De acuerdo con los sondeos, Israel Beitenou, el partido del exministro de Defensa ultraderechista Avigdor Lieberman, que había frustrado las negociaciones en abril, tiene entre ocho y diez escaños, un alza considerable desde los cinco con que llegaba a estos comicios.

Su voz puede ser determinante para decidir quién gobierna en Israel. "Solo hay una opción para nosotros y es la formación de un amplio gobierno de unión nacional y liberal con Israel Beitenou", el Likud y el Azul y Blanco, dijo tras conocer los primeros resultados.

Las elecciones de ayer enfrentaron sobre todo al Likud y el Azul y Blanco. Pero ofrecían un abanico de 28 agrupaciones, 20 de las cuales no tenían grandes chances de superar el umbral de 3,25% para entrar al Parlamento.

Los resultados oficiales se conocerán recién el 25 de septiembre, cuando comenzarán semanas o meses de frenéticas negociaciones para tratar de formar gobierno.

En caso de no haber consensos, se llamaría otra vez a elecciones, las terceras desde abril pasado, para tratar una vez más de destrabar el limbo de poder en que se encuentra Israel, en un contexto en el que no se entrevén claras preferencias.

Netanyahu, de 69 años, había reconocido tras votar en Jerusalén que las elecciones estaban "muy cerradas" y les pidió a sus partidarios que acudieran a las urnas para contrarrestar la alta participación de la izquierda y los árabes. Lo hizo megáfono en mano, arengando a la multitud que circulaba en la estación central de Jerusalén.

Benny Gantz, de 60 años, también llamó a votar con un megáfono, en su caso desde una playa de Tel Aviv, en el último impulso para buscar la victoria. "Conseguiremos traer esperanza, conseguiremos traer un cambio, sin corrupción y sin extremismo, todos juntos", declaró.

En las elecciones de abril, el Likud y la alianza Kahol Lavan lograron 35 escaños cada uno de los 120 del Parlamento. El presidente, Reuven Rivlin, le encomendó la formación de gobierno a Netanyahu, que tras no conseguir una coalición mayoritaria prefirió disolver el Parlamento y celebrar nuevas elecciones.

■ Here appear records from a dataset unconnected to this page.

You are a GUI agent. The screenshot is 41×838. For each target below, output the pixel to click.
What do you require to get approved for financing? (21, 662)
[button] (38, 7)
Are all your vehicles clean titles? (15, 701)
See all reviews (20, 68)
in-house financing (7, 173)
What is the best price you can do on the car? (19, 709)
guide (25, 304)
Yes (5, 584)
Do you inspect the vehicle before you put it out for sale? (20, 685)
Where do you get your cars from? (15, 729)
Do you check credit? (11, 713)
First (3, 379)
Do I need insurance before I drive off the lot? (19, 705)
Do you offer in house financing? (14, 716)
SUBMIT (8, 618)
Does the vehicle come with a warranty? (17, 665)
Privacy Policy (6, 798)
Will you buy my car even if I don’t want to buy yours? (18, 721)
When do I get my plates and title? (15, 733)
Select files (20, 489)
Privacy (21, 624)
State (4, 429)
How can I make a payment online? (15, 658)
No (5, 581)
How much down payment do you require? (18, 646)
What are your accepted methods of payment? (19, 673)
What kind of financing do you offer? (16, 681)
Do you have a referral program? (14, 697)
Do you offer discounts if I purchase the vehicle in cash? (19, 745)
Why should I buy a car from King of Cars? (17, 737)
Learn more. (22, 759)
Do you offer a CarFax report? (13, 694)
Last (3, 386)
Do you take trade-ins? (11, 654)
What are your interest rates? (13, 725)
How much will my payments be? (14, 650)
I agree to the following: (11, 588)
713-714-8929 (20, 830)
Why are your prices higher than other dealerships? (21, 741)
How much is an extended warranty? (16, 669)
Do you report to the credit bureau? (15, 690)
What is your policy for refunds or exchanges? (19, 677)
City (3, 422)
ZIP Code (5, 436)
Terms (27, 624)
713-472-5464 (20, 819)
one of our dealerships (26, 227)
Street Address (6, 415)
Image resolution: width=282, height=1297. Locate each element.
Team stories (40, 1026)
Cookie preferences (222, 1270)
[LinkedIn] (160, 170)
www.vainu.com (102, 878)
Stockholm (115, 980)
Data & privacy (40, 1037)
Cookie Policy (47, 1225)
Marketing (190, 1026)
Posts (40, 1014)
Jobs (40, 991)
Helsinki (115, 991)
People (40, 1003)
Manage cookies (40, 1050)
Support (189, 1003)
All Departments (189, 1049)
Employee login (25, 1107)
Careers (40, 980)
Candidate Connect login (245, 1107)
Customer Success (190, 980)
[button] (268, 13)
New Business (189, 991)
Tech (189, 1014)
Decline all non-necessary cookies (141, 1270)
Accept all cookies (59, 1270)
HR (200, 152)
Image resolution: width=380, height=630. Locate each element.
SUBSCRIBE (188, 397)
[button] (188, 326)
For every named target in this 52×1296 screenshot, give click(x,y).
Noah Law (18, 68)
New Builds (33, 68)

Durante los últimos cinco meses, sin embargo, pocas cosas cambiaron en la política israelí, y los sondeos pronosticaban un nuevo duelo tenaz entre Netanyahu y Gantz.

Netanyahu intentó presentarse como un líder que tiene cualidades únicas para conducir el país en momentos complicados.

Con su carrera en juego, llevó a cabo una agitada campaña y dio un giro más a la derecha con la esperanza de movilizar a su base nacionalista. La semana pasada incluso prometió que si ganaba las elecciones su plan sería conectar la enorme cantidad de colonias judías ubicadas en el valle de Jordán, que representa alrededor del 30% de Cisjordania, territorio palestino ocupado por Israel desde 1967.

Gantz, por su parte, trató de describir a su rival como un líder divisivo y perseguido por los escándalos, y se ofreció como una alternativa honesta. Estos nuevos comicios se produjeron a solo un mes de la comparecencia de Netanyahu ante la Justicia acusado de corrupción, abuso de confianza y malversación, por los que aún no fue inculpado.

Netanyahu es sospechoso de haber intentado obtener una cobertura favorable del sitio de información Walla a cambio de favores del gobierno. Esto hubiera representado cientos de millones de dólares para Bezeq, el principal grupo de telecomunicaciones del país, cuyo presidente es dueño de Walla.

El diputado del Likud Yoav Kisch dijo que el panorama "no se ve bien" en los boca de urna, pero expresó su esperanza de que su partido tenga una mejor performance en los resultados oficiales. "Tampoco veo a Gantz capaz de formar gobierno, así que será Netanyahu o una tercera elección", dijo el legislador.